Aligning Economic Incentives
Ultimately, liquidity providers need sustainable yields. Protocols must offer a share of trading fees, emissions, or dedicated incentive programs for non‑USD pools. Governance tokens and ve‑model staking could allocate rewards specifically to EUR, SGD, or HKD pools. Partnerships with TradFi institutions—allowing them to stake real‑world assets or cash equivalents—could further deepen liquidity.
Potential Use Cases for Non‑USD Coins
While mass retail adoption may lag, specific niches could drive growth:
- Cross‑Border Remittances: SMEs in Europe or Asia sending EUR or SGD on‑chain to avoid FX fees.
- On‑Chain FX Trading: Decentralized exchanges offering native EUR/SGD pairs for arbitrage and hedging.
- Corporate Treasury: Multi‑national firms managing cash flows in multiple currencies on‑chain, borrowing non‑USD stablecoins to offset FX exposure.
In these contexts, non‑USD stablecoins deliver clear value, bypassing the need for USD on‑ramps and reducing currency conversion layers.
Conclusion
Although USD‑pegged stablecoins dominate due to unmatched liquidity, the door is open for non‑USD stablecoins to carve out niches—provided that liquidity provisioning is reengineered.

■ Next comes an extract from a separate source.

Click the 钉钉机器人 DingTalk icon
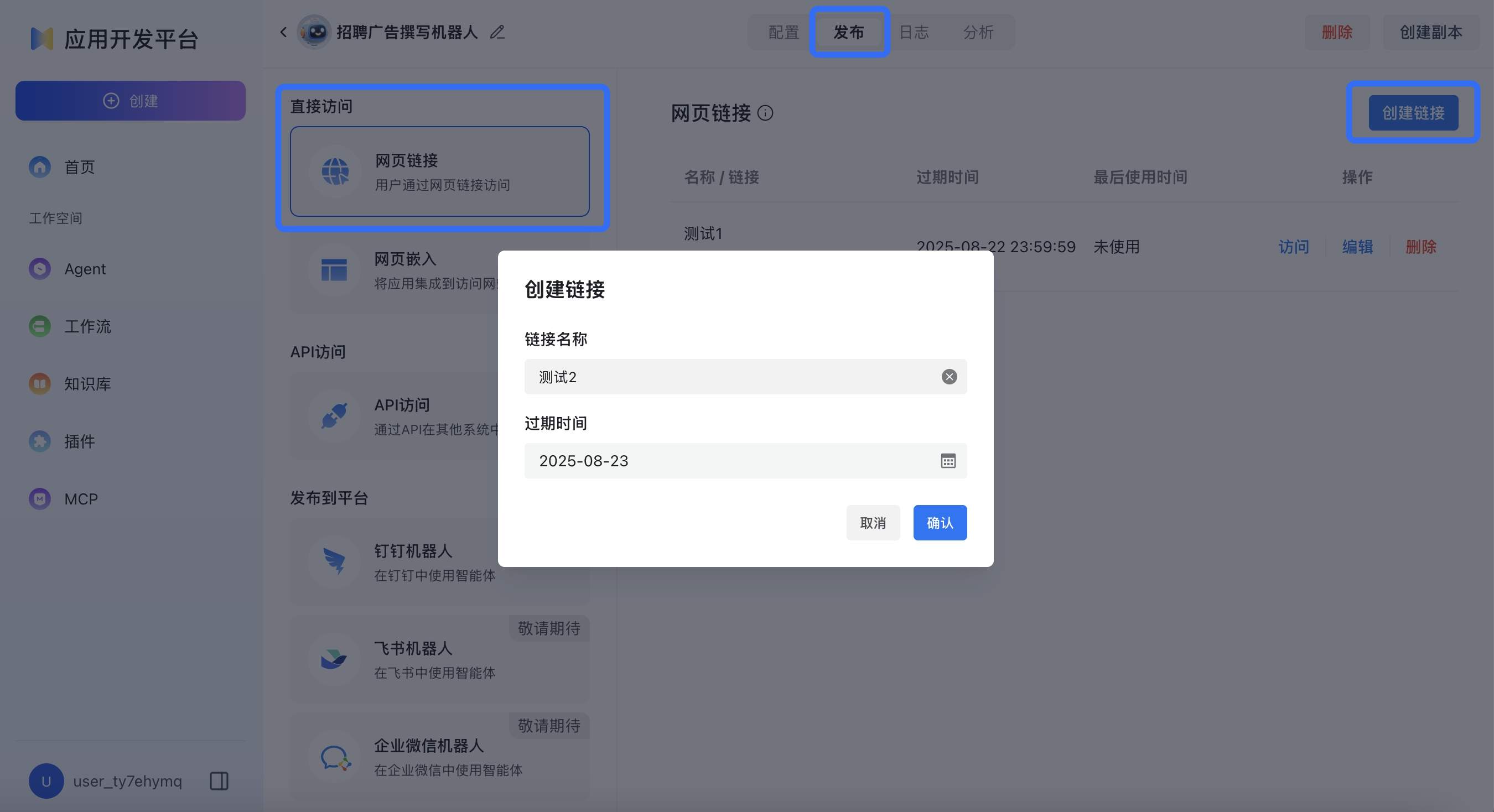This screenshot has width=1494, height=812. [335, 561]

Cross‑peg pools, dynamic AMMs, and targeted LP incentives can create sustainable depth. Regulation like MiCA may lend credibility, but only cohesive market design and aligned economics will enable widespread adoption. As global commerce demands multi‑currency on‑chain solutions, non‑USD stablecoins could emerge as vital infrastructure—ultimately fostering a more diversified and resilient digital‑asset ecosystem.